● WORK TO COMPLETE: Please return the lines below verbatim, beginning at the one that has "Click the zoom level slider handle" and stopping after the one that has "You are a computer-use agent. Screen dimensions: 1568x725", and add no other lines.

● EXTRACTED RECORDS:
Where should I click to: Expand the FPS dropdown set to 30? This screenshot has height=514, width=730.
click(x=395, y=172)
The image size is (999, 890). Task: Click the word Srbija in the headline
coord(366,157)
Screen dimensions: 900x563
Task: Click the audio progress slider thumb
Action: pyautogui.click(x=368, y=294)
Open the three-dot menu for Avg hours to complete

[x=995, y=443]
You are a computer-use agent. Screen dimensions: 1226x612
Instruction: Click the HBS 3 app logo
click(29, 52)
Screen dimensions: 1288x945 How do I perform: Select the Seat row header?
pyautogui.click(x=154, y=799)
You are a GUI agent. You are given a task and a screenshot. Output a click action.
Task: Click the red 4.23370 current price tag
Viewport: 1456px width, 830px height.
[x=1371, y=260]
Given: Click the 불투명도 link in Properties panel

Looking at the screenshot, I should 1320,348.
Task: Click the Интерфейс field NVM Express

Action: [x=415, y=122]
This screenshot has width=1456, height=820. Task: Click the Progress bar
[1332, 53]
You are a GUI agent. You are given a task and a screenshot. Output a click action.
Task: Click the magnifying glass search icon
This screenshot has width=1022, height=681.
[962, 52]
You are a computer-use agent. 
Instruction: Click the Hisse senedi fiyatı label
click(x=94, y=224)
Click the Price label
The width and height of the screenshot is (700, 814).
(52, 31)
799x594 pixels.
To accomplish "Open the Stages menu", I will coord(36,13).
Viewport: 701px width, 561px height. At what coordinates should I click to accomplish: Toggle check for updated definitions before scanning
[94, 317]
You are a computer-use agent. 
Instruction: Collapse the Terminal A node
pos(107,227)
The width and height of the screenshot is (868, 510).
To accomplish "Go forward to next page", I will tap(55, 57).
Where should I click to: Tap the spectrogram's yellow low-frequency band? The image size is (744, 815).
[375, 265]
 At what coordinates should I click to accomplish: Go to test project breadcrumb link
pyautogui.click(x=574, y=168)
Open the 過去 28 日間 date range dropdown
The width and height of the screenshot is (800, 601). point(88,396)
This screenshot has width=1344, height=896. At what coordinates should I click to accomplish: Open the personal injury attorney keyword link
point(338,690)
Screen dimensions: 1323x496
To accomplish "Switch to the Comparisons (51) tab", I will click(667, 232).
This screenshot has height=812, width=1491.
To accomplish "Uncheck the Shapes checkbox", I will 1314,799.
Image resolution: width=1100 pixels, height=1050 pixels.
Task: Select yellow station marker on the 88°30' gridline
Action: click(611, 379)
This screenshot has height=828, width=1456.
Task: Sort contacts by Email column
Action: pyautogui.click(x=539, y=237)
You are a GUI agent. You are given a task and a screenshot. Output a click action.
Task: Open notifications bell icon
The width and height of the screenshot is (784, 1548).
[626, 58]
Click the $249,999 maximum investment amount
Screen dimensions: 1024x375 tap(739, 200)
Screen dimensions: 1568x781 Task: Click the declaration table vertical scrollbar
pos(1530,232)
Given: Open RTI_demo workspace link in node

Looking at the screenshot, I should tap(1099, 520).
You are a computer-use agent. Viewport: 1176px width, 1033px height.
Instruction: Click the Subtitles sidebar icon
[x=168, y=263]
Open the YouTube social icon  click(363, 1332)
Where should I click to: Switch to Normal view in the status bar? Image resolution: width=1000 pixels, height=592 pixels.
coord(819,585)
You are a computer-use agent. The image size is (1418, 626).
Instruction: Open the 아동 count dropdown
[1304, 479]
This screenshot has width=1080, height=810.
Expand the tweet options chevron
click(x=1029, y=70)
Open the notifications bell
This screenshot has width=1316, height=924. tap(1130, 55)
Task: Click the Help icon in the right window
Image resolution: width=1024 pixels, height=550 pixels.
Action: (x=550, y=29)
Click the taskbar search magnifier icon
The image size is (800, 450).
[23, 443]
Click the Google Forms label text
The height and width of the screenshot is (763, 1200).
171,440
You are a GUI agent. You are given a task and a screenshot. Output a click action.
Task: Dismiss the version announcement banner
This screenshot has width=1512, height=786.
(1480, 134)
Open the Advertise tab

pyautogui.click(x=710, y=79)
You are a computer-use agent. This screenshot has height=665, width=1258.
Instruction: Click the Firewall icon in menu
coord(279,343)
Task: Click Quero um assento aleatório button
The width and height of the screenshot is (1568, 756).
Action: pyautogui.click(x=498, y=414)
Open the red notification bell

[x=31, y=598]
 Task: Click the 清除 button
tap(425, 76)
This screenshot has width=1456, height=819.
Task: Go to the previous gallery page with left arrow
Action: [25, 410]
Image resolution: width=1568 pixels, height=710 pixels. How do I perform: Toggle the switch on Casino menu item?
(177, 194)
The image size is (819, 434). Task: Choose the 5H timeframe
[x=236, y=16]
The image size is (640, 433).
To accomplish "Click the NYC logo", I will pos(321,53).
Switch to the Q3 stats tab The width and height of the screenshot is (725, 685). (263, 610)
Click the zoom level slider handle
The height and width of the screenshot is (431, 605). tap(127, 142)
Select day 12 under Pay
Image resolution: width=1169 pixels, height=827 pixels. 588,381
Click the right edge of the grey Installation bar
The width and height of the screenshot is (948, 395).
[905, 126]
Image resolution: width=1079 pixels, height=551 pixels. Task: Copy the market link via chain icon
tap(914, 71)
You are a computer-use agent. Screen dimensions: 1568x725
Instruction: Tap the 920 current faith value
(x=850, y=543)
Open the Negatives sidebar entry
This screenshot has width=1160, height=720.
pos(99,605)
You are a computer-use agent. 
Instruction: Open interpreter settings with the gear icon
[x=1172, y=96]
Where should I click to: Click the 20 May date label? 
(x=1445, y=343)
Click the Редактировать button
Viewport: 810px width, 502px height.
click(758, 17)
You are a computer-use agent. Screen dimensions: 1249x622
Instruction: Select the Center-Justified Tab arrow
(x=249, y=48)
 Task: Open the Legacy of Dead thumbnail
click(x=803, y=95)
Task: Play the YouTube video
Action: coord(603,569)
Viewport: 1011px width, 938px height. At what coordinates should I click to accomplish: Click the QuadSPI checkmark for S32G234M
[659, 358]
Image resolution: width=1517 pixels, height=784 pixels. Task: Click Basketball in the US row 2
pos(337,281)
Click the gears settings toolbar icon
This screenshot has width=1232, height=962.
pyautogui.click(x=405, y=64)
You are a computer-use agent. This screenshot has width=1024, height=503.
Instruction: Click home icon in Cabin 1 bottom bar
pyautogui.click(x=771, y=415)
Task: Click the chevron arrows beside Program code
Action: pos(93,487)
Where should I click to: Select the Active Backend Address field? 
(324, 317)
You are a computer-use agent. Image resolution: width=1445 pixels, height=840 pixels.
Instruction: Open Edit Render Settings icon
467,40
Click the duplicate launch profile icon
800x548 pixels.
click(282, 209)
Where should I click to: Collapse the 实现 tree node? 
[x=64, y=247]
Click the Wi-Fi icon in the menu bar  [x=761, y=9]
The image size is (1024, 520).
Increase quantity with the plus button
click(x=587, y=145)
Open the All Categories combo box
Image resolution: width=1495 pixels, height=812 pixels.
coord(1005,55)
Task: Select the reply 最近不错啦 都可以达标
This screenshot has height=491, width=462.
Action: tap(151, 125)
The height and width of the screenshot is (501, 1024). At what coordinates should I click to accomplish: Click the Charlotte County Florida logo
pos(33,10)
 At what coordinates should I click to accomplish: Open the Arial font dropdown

● RESULT OF THE TASK:
Click the zoom level slider handle
The height and width of the screenshot is (431, 605). tap(127, 142)
Select day 12 under Pay
Image resolution: width=1169 pixels, height=827 pixels. 588,381
Click the right edge of the grey Installation bar
The width and height of the screenshot is (948, 395).
[905, 126]
Image resolution: width=1079 pixels, height=551 pixels. Task: Copy the market link via chain icon
tap(914, 71)
You are a computer-use agent. Screen dimensions: 1568x725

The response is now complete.